A large portion of what we learned in the first year of medical school had been covered in my classes at GMercyU with some notable exceptions in the form of gross anatomy and neuroanatomy. For my classes at DUCOM, I relied heavily on a foundation of knowledge in molecular biology, immunology, virology, microbiology, biochemistry, physiology, all of which I had gathered from the amazing professors in the biology program. Having entered medical school with such a strong background in the sciences allowed me not only to survive, but also to take on volunteer experiences outside of the classroom.  It provided me with the ability to balance my personal life with my education, an issue which plagues many medical students.

While I certainly miss GMercyU, I feel that I have had a great time over the last four years at DUCOM and have learned an incredible amount from the professors, clinicians, and students I have worked with. I was lucky enough to be a member of the Program for Integrated Learning for my first two years at DUCOM which more closely resembled my experience at GMercyU, with smaller class sizes and a focus on case-based learning in groups. We covered mostly basic sciences, but were able to apply them to scenarios based on real-life medical cases in order to better integrate the subject material with what we would be doing as future physicians.  

Throughout the past two years, I have progressed through clinical rotations ranging from surgery to pediatrics, as well as the SHELF exams that accompany each rotation and the overarching STEP exams at the end of second and third year. It's been tough, I'm not going to lie. Anyone who has gone through this process can tell you, medical school is not for the faint of heart, you will be tested every day for four years and that is just the beginning. With Intern year of my residency staring me down, I'm certainly nervous, but once again I feel prepared for the road ahead.

With more time and clinical experience under my belt, I was able to make a decision regarding my residency application and I have decided to pursue a career in Internal Medicine. I will likely be staying in the Philadelphia area, but I'm keeping an open mind and interviewing throughout Pennsylvania, New Jersey, and New York. I really enjoy the dynamic nature of internal medicine and how it has its hands in nearly every issue that can affect a patient, as well as the multitude of options for fellowships to subspecialize in fields including Cardiology, Pulmonary and Critical Care, Nephrology, Endocrinology, Infectious Disease and many other fields.

What first drew me into medicine was the delicate balance between finding the reasoning behind chronic illnesses and acting fast in emergency scenarios such as rapid responses and codes when a critically ill patient needs immediate care. So far, I'm really enjoying my exposure to the field and am very happy about my decision.
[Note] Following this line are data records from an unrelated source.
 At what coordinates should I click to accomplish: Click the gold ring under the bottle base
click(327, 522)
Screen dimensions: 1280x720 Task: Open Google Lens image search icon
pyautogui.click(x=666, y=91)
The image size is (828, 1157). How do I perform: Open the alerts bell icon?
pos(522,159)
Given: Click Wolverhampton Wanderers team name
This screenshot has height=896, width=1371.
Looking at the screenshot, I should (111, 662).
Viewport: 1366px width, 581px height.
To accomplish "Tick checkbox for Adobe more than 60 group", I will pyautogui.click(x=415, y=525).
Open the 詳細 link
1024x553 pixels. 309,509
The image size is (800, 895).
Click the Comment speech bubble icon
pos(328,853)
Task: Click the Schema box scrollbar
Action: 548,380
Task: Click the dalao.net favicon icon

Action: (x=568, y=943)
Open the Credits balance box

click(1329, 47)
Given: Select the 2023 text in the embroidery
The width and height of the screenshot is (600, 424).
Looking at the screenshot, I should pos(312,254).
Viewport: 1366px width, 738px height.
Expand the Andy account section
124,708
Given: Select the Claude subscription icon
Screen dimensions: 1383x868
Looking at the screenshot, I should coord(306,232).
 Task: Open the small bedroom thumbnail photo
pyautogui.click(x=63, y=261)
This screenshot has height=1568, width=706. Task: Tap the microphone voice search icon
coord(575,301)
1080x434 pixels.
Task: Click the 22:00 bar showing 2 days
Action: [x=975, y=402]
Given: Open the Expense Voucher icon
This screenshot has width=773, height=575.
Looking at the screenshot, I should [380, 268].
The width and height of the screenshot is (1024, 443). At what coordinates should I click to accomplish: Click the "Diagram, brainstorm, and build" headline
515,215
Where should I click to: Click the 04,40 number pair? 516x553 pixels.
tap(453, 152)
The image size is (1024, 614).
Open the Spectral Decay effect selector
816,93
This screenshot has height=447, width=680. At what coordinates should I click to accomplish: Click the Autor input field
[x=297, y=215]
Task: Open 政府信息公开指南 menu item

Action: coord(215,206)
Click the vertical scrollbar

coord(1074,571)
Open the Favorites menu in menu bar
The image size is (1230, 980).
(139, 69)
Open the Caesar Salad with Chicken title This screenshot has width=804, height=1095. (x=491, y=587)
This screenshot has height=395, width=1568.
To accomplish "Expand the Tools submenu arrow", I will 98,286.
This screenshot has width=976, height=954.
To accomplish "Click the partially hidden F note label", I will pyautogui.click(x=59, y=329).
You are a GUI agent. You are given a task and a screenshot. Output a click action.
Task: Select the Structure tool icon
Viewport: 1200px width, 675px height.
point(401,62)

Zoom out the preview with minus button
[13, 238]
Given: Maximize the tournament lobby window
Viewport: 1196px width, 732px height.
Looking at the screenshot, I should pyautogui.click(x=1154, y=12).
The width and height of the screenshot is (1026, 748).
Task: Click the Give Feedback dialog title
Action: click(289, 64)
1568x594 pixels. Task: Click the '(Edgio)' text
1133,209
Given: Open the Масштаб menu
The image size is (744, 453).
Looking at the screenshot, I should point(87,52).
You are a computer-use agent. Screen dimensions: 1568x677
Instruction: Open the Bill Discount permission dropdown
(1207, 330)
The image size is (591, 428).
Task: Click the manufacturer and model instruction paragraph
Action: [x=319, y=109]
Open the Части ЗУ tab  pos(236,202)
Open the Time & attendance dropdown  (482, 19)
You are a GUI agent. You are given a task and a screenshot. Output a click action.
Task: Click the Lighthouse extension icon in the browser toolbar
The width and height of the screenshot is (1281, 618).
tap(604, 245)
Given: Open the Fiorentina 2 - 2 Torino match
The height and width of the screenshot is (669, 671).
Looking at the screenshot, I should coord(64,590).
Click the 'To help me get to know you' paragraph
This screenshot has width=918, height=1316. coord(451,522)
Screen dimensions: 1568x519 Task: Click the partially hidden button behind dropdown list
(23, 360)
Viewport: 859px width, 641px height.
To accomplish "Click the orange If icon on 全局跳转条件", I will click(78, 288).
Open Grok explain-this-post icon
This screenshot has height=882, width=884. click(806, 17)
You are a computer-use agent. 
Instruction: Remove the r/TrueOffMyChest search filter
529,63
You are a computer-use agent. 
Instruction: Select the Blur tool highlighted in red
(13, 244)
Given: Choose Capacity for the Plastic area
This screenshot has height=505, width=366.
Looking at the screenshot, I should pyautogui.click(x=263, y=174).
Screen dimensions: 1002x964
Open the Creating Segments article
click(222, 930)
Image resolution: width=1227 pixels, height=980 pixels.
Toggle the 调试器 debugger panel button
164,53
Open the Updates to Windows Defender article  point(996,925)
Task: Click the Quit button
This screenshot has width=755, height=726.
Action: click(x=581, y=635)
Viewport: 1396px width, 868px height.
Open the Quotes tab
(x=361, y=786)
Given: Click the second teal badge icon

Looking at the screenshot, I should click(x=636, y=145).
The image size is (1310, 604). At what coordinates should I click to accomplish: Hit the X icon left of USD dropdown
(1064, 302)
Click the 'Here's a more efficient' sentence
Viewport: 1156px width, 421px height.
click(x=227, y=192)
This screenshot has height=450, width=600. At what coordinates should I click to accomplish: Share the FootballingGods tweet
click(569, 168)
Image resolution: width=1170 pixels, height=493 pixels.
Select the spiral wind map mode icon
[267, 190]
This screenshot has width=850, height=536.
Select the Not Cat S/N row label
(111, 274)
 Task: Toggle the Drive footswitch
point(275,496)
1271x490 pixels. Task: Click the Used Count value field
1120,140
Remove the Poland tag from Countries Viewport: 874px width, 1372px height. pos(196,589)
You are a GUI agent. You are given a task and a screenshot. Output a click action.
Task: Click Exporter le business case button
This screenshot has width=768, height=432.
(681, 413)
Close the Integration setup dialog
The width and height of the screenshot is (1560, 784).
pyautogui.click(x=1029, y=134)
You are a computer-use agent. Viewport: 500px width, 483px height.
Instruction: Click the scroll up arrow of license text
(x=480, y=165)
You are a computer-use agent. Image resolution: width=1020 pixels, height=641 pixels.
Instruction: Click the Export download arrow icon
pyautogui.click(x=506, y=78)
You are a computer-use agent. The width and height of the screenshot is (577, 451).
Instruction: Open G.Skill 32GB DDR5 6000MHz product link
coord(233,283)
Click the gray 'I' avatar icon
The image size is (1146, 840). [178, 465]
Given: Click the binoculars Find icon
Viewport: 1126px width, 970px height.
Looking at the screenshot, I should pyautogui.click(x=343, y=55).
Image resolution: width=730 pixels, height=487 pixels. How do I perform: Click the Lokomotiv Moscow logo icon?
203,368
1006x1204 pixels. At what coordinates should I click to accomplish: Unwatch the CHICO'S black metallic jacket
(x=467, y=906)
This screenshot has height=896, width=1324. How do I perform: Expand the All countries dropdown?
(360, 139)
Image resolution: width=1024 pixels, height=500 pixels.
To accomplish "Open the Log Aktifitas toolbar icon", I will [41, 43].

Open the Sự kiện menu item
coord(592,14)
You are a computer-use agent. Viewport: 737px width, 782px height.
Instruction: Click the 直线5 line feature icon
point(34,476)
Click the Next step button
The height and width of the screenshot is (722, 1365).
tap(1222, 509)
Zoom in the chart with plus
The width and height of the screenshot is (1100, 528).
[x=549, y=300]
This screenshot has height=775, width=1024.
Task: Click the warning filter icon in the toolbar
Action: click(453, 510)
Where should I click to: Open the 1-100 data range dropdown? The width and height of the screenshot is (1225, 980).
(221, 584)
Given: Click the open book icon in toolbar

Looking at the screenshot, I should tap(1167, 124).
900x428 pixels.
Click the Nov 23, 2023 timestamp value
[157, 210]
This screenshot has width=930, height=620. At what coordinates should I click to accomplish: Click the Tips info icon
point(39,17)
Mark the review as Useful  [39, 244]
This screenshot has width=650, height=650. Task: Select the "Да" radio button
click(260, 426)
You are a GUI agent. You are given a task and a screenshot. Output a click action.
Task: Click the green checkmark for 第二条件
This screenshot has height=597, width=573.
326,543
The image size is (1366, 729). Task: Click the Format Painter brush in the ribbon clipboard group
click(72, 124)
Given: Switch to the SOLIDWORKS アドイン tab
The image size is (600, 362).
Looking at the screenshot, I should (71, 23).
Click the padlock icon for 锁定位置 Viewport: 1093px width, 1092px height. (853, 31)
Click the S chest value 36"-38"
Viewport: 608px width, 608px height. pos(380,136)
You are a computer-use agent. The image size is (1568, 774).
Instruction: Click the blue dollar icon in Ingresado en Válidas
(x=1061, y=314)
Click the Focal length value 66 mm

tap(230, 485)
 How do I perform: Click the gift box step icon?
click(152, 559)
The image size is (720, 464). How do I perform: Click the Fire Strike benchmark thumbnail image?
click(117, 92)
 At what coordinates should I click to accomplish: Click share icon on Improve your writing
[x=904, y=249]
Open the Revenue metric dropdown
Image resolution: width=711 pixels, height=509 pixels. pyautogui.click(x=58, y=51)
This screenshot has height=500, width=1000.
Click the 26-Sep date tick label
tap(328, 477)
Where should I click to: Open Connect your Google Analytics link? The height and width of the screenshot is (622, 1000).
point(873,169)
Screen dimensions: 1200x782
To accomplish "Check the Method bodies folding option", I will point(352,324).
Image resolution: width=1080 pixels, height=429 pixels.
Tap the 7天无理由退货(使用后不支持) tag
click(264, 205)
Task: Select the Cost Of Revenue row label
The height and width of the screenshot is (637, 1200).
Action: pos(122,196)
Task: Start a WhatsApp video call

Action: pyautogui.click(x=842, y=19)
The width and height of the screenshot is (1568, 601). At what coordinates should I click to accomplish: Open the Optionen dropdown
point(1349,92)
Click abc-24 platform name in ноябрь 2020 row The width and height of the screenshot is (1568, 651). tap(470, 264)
As far as whether I will stay a generalist and work in a hospital setting or subspecialize, that's a decision for another day!

Now, as I prepare to enter the next chapter of my life while interviewing for residency programs, I can't help but look back on what got me to this point.  I've dreamed of becoming a physician for as long as I can remember.  It was something that really starting gaining ground in high school and was later cemented during my time in undergrad.

I can say without any doubt in my mind that the friends I made at Gwynedd Mercy University, the professors there who lifted me up and empowered me, as well as the experiences I had as a student leader, a volunteer, and a tutor were all invaluable in helping me to reach my goal. Gwynedd Mercy University was much more than "the next rung on the ladder," to me it was an amazing place with some truly fantastic people.

I genuinely don't think I would have made it this far without the support of the professors at GMercyU. Drs. McEliece, Lettini, Barbieri and so many others who took the time to truly teach, to go above and beyond, to expect more from me than I expected from myself. GMercyU was my home, my family, and the time I spent there gave me the strength and knowledge I required to pursue my career.  

To anyone who may stumble upon this while considering attending GMercyU, especially those going into biology or seeking a career in medicine: I can tell you that it's going to be really hard, but the amazing professors at GMercyU will give you the tools to make it possible.